Sellar Solitary Fibrous Tumor Mimicking Pituitary Adenoma: Diagnostic Pitfalls and Radiological–Pathological Correlation

Background/Objectives: Sellar solitary fibrous tumors (SFTs) are exceptionally rare mesenchymal neoplasms that frequently mimic non-functioning pituitary adenomas both clinically and radiologically. Because of their nonspecific imaging characteristics, accurate preoperative diagnosis remains challenging and often requires histopathological and immunohistochemical confirmation. Nuclear STAT6 expression has become a key diagnostic marker for this entity. Methods: We present a case-based diagnostic analysis of a high-grade (WHO grade 3) sellar SFT initially misdiagnosed as a pituitary adenoma. Clinical, radiological, intraoperative, and histopathological findings were systematically evaluated and correlated.

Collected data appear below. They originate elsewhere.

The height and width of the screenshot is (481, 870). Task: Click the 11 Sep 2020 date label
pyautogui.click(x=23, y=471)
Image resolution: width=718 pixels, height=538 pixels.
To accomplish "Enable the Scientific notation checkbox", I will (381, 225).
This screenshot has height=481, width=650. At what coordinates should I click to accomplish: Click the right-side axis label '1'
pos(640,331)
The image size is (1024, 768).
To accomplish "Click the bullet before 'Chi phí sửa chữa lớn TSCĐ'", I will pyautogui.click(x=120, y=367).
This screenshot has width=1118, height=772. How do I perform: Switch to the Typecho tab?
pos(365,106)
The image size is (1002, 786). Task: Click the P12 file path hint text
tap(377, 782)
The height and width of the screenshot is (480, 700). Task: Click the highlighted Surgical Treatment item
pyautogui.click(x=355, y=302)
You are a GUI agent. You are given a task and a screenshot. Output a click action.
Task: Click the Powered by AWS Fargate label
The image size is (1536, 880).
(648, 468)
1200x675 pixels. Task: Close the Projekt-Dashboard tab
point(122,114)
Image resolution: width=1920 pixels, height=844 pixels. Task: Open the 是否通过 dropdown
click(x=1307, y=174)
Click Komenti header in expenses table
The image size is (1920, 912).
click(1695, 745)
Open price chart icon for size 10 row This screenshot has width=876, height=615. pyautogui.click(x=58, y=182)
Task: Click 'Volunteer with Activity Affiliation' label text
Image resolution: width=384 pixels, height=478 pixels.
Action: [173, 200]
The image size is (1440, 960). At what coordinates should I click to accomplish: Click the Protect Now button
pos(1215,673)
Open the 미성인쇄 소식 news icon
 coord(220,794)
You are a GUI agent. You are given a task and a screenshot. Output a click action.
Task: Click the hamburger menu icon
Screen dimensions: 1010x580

In addition, previously reported sellar SFT cases were reviewed to identify recurring diagnostic patterns and pitfalls. Results: A 65-year-old male presented with headache, progressive visual impairment, and hypopituitarism. Magnetic resonance imaging demonstrated a heterogeneously enhancing sellar mass with suprasellar extension and cavernous sinus involvement, leading to a presumptive diagnosis of pituitary adenoma. Intraoperatively, the lesion was markedly hypervascular and fibrous, raising suspicion for an alternative diagnosis. Histopathological examination revealed a spindle-cell neoplasm with a hemangiopericytoma-like vascular pattern, increased mitotic activity, and strong nuclear STAT6 positivity, confirming a WHO grade 3 SFT. Literature analysis showed that most reported sellar SFTs share overlapping MRI features with pituitary adenomas and are frequently misdiagnosed preoperatively. Conclusions: Sellar SFT should be considered in the differential diagnosis of atypical sellar lesions, particularly when imaging findings are inconclusive and intraoperative features suggest a hypervascular and fibrous tumor. Radiological–pathological correlation, including STAT6 immunohistochemistry, is critical for accurate diagnosis. Increased awareness of these diagnostic pitfalls may improve recognition of this rare entity and guide surgical and pathological decision-making.